Successive governments had “deliberately sought to avoid good governance by not putting processes in place and where such processes are in place by passing them or ignoring them as and when they wish – which is regrettably often,” Hickinbottom said in the report.
Hickinbottom said his recommendations came “with a heavy heart,” but “unless the most urgent and drastic steps are taken, the current situation with the elected government deliberately ignoring the tenets of good governance will go on indefinitely.” He urged Governor General John Rankin to take direct control of the islands’ domestic policy and budgets, set up an advisory body made up of locals, and conduct a year-long constitutional review.
Foreign Secretary Liz Truss said the report showed “clearly that substantial legislative and constitutional change is required to restore the standards of governance that the people of the BVI are entitled to,” but did not officially announce direct rule.
Hickinbottom’s commission was established in 2021, amid claims of corruption and wasteful government spending – as well as rumors that the island leadership was engaging in drug trafficking. According to The Guardian, the British government was aware of the US undercover investigation, and decided to “rush out” the 1,000-page Hickinbottom report after Fahie was arrested on Thursday.
Fahie and Maynard were arrested at the Miami-Opa Locka Executive Airport, according to an affidavit listing the charges against them. Maynard’s son Kadeem Stephan Maynard has also been arrested, though it was not made clear when and where.
According to the affidavit, a DEA informant started meeting with “a group of self-proclaimed Lebanese Hezbollah operatives” on the BVI island of Tortola back in October 2021, which approached Fahie’s security staff and said it “owned” Director Maynard.

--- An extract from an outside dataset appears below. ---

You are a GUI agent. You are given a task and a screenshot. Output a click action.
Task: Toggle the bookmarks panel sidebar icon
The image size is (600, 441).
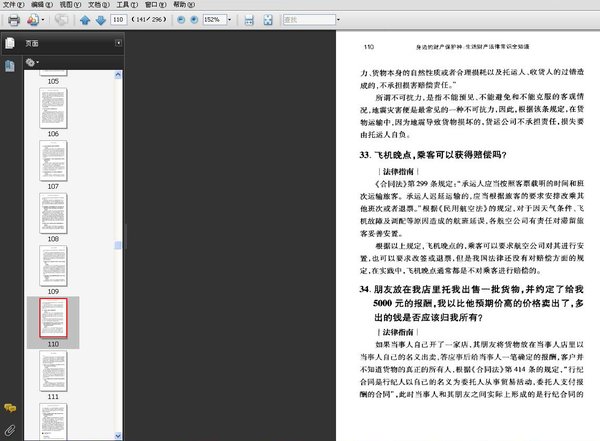tap(10, 65)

The informant allegedly met with Oleanvine and Kadeem Maynard in March, and with both of them and Fahie on April 7, 2022, proposing to pay them a percentage of cocaine sales that would pass through BVI ports on the way to the US territory of Puerto Rico, and from there to the US mainland.

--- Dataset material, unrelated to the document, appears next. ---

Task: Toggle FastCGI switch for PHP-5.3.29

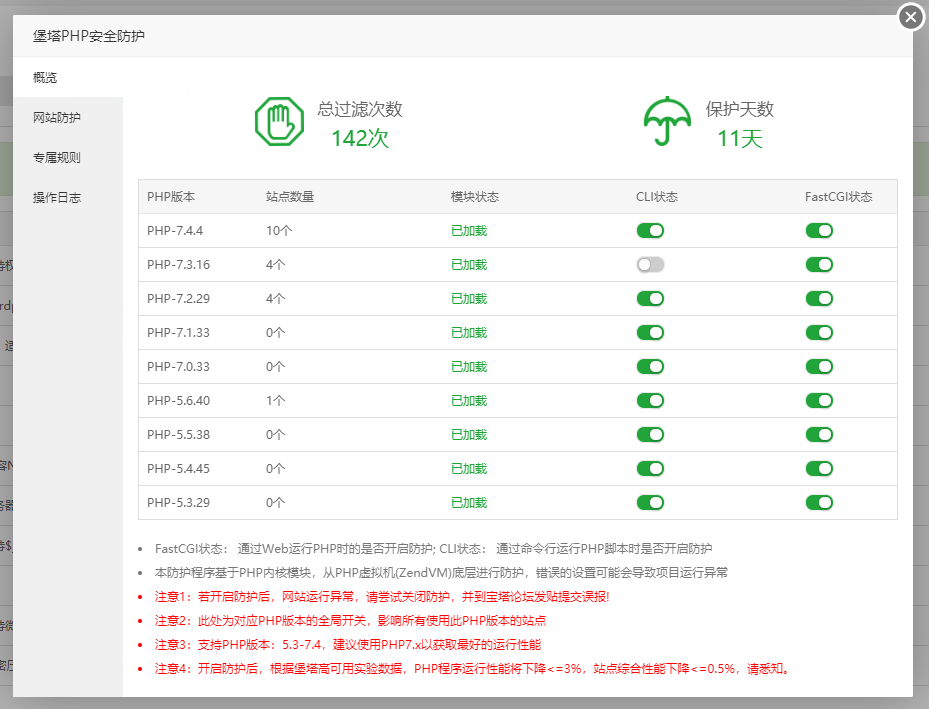Action: point(819,503)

The informant testified he offered Fahie 12% of the expected sale price for the drugs, which worked out to $7.8 million, as well as to fund his re-election campaign. Fahie allegedly asked for $500,000 in advance and another $83,000 he needed to pay back a debt to someone in Senegal.
According to the affidavit, the plan was to set up a test run for 3,000kg of cocaine in exchange for $700,000 in cash, which was left on a private jet at the Miami-Opa Locka airport. Fahie and Oleanvine Maynard were arrested when they showed up to claim the cash.
Named by Christopher Columbus, the Virgin Islands are divided between the UK, the US and the US territory of Puerto Rico. BVI residents have been British citizens since 2002. They are officially designated as one of the British overseas territories, called crown colonies prior to 1983.
The last time London imposed direct rule on an overseas territory was in 2009, when the Turks and Caicos Islands government was accused of corruption. Full local rule was restored in 2012. The Turks and Caicos had also been under direct rule in 1986-88, after their chief minister was accused of complicity in drug trafficking.